Undoubtedly, the answer is yes (in my opinion).
As I touched on in the introduction, there are quite a few nuances for adapting Agile to AI products. But overall, throughout the past couple of years, I have not encountered a problem insurmountable that didn’t yield a better dynamic nor better results for everyone involved, than ‘Agile AI’.
To ensure we leave little room for ambiguity, it might actually be worth taking a brief segue to define what an ‘AI product team’ actually is.
The key roles when building an AI product are: Sponsor (if within a large corporate), Product Manager, Data Engineer, Designer UX/UI, Machine Learning Engineer, and Data Scientist. This core team can be augmented with Software Engineers, DevOps Engineers, and other roles as needed based on product definition.
So you’ve got your team, you have a problem to explore, and you want to be Agile — how do you go about it?
An evolving process
Below is a process that I’ve found to work:
It’s a simple workflow, but one that I’ve found encourages creativity and exploration — yet, also maintains the scientific rigour.
PMs, CEOs and Founders get their ‘focus on delivery’, whilst Scientists and Engineers get the freedom to explore, test datasets, and benchmark existing models, amongst other things. Furthermore there’s also circuit breakers for ‘go-no-go’ decisions throughout — so we don’t end up failing slow as mentioned in the introduction.
Throughout this process the whole team, including end users and stakeholders, are able to clearly understand the problem and solution space. There should be no ambiguity.
The process also caters to the fact that research and building / deployment should be separated.

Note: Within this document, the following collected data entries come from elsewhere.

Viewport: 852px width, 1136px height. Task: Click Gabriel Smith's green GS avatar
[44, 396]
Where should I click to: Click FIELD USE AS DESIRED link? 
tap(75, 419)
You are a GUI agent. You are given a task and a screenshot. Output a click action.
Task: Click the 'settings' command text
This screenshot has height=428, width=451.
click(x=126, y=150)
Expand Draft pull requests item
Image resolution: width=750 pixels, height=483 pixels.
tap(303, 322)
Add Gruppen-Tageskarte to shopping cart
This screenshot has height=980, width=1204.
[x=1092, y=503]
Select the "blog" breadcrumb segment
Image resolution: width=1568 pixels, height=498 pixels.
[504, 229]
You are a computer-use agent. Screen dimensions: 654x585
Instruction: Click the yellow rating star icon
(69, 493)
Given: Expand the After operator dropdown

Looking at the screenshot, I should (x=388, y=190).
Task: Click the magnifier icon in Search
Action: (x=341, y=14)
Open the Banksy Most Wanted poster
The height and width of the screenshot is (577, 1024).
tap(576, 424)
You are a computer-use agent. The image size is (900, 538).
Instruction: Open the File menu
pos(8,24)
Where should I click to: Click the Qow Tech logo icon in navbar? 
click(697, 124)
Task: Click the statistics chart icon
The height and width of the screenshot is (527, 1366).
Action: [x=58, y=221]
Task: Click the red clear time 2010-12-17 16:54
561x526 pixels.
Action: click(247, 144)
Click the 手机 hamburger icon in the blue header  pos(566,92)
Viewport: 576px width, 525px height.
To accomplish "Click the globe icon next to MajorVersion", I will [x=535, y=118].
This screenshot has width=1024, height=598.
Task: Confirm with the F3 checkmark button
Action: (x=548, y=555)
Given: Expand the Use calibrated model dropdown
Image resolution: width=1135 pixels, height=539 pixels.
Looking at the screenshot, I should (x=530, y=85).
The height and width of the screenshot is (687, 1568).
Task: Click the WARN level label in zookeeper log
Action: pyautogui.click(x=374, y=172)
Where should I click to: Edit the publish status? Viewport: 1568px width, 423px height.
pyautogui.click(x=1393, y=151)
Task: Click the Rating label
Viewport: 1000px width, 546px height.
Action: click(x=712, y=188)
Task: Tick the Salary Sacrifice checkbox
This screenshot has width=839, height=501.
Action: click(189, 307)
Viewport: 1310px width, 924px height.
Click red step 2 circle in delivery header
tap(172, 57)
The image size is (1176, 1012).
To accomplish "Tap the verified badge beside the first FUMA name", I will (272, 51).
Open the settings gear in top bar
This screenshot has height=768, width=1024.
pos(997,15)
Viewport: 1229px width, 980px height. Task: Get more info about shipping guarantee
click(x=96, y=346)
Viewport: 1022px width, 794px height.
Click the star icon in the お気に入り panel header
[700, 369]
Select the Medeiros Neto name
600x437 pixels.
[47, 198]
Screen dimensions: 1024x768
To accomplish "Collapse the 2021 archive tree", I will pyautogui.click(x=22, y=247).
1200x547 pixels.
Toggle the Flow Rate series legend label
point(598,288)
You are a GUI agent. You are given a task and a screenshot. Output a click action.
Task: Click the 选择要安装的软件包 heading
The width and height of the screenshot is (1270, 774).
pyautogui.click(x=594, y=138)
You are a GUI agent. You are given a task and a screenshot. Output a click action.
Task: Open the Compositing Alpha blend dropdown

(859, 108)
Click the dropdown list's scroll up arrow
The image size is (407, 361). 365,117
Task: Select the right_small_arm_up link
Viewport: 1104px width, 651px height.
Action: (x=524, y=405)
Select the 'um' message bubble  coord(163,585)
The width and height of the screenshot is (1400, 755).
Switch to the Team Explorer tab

In research, failing to prove feasibility is an acceptable outcome. Failing to deliver a feature is less acceptable.
Counting on the research to result in a feasible solution (in order to immediately build / deploy it) by definition means that you will most likely end up not delivering.
Let’s jump into each step in a little more detail…
This ‘pre-planning’ phase is where the business problem and target variables are chosen. Typically done collectively between Scientists, Product Manager and Strategy or Design.
Initial research protocol (IRP) & go-no-go
This step focuses on a document that should take 3-4 days to write up (typically by the Scientific Lead), and it’s basically gives the Scientists, PMs, and Strategy freedom to explore. This is akin to a Founder creating a pitch deck for a VC. They are walking everyone through their thinking, their business case, their expected output, the required inputs, etc.
Everyone should have an opportunity to provide feedback and discuss the IRP as a group. The desired outcome being a go-no-go decision. Overall, as a group, do we think committing resources to building this, will end up in us hitting the desired goals and KPIs?
In more detail, what should the IRP include?
Overall goal and scope of the proposed ML model – prioritised on the basis of cost, feasibility, and benefits to the final product.
Data – basic list of data sources, or vendors, along with availability, and suitability for the model. Worth remembering or noting if annotations are needed.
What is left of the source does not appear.